- **WORK INSTRUCTION**:
If a line of the listing below contains the string "input", count it, then give the total by itself.

- **SOURCE MATERIAL**:
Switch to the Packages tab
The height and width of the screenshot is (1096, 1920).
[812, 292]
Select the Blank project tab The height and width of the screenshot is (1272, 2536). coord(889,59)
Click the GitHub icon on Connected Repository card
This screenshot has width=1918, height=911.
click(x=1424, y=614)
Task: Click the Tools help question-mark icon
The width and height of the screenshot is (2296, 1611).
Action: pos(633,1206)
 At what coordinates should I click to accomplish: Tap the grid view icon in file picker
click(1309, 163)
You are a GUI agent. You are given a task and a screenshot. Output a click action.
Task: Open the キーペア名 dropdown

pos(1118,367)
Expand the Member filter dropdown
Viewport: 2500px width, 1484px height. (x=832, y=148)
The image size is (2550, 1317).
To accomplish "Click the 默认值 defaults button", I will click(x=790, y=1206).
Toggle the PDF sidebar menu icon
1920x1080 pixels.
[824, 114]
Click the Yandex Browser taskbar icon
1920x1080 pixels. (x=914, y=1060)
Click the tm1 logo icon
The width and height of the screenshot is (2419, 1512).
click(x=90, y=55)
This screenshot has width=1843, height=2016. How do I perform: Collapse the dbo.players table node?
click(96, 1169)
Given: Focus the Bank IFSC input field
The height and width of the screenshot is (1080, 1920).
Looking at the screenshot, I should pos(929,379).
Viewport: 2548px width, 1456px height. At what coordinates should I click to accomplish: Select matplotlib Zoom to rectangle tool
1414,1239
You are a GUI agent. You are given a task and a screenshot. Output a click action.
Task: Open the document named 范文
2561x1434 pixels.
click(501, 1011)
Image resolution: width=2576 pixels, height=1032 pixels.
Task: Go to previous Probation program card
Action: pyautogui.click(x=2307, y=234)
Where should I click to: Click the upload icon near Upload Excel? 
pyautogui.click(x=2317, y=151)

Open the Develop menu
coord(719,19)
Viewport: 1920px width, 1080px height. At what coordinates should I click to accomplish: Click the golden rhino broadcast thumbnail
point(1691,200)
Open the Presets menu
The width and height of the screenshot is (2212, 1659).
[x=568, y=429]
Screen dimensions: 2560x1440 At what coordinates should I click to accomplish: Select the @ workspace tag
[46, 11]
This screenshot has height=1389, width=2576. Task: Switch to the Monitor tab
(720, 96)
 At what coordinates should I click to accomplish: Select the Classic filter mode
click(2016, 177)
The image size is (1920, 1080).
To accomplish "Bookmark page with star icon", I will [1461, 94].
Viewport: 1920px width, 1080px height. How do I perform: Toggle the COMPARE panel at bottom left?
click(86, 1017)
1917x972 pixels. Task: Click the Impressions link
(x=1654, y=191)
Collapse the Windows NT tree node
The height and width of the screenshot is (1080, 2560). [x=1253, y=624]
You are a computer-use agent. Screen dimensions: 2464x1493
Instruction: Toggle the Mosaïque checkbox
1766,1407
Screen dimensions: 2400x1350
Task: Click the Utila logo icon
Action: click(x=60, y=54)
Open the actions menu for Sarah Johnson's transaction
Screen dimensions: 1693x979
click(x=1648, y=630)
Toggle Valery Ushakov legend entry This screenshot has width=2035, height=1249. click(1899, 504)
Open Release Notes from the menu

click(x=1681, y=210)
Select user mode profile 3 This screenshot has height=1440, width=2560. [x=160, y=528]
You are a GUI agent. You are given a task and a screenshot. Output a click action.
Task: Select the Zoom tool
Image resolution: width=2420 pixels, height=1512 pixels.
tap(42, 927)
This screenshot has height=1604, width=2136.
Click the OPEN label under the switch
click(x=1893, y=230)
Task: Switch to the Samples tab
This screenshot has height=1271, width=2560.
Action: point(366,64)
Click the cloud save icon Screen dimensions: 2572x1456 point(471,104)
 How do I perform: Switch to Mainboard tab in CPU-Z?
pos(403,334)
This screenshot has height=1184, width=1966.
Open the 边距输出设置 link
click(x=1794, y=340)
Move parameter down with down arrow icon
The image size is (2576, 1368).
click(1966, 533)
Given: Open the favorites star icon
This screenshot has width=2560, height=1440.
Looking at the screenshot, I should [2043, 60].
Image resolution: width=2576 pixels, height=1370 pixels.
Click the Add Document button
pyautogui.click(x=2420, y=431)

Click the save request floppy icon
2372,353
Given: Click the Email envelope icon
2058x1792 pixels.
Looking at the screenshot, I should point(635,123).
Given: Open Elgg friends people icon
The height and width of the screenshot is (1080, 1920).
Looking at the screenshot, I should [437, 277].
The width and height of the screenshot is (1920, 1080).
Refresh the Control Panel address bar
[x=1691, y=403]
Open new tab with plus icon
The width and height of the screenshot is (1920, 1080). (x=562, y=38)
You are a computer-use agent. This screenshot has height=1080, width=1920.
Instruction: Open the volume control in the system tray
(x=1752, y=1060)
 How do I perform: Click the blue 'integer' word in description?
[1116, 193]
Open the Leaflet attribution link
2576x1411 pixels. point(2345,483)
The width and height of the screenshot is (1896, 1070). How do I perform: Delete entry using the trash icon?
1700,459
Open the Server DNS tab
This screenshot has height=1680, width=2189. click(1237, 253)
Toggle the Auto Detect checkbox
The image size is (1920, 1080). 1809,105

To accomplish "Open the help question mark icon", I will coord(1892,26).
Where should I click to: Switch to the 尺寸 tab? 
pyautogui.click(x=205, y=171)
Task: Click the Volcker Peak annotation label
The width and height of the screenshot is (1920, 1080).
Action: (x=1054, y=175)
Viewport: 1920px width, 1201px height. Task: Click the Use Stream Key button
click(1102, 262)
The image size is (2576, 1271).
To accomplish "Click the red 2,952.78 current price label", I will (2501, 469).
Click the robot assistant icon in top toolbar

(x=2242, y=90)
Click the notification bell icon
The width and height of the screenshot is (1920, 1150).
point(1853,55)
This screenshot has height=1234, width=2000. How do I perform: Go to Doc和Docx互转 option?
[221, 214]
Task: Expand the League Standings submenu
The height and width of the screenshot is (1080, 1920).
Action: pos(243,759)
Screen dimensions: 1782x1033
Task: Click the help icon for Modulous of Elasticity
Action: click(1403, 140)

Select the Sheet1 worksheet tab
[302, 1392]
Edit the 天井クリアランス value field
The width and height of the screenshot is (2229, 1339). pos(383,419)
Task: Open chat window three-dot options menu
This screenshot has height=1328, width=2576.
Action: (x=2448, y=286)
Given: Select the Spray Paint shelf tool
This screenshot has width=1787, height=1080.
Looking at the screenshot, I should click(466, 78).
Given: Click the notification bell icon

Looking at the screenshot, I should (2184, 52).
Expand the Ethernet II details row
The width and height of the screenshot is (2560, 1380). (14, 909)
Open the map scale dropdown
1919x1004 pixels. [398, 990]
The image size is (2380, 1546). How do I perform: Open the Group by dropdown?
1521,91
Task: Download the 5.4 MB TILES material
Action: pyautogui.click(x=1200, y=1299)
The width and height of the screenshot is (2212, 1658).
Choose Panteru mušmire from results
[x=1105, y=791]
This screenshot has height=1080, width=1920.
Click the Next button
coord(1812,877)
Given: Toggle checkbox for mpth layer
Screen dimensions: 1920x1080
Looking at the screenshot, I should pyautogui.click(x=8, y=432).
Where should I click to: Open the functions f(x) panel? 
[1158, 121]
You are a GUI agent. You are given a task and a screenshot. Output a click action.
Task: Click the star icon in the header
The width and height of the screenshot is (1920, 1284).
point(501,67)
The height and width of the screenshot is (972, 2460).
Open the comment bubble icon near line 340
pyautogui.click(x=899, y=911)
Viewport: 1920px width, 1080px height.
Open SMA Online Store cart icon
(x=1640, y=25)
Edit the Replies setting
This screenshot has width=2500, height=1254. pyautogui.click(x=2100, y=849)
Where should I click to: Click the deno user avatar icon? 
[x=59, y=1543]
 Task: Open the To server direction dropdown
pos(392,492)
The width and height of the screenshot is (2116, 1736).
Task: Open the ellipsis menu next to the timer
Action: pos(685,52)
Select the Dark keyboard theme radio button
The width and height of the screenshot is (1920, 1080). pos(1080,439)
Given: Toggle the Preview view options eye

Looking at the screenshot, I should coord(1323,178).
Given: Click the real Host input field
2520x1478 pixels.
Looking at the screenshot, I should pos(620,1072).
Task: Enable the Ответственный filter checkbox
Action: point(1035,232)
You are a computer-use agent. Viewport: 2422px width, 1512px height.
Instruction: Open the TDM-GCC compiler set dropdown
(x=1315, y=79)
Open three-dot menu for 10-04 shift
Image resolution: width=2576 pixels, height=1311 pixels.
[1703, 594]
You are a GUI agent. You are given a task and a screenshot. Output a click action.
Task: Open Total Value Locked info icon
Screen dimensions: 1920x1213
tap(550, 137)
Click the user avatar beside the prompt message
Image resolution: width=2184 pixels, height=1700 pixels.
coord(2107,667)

- **EXERCISE RESPONSE**:
2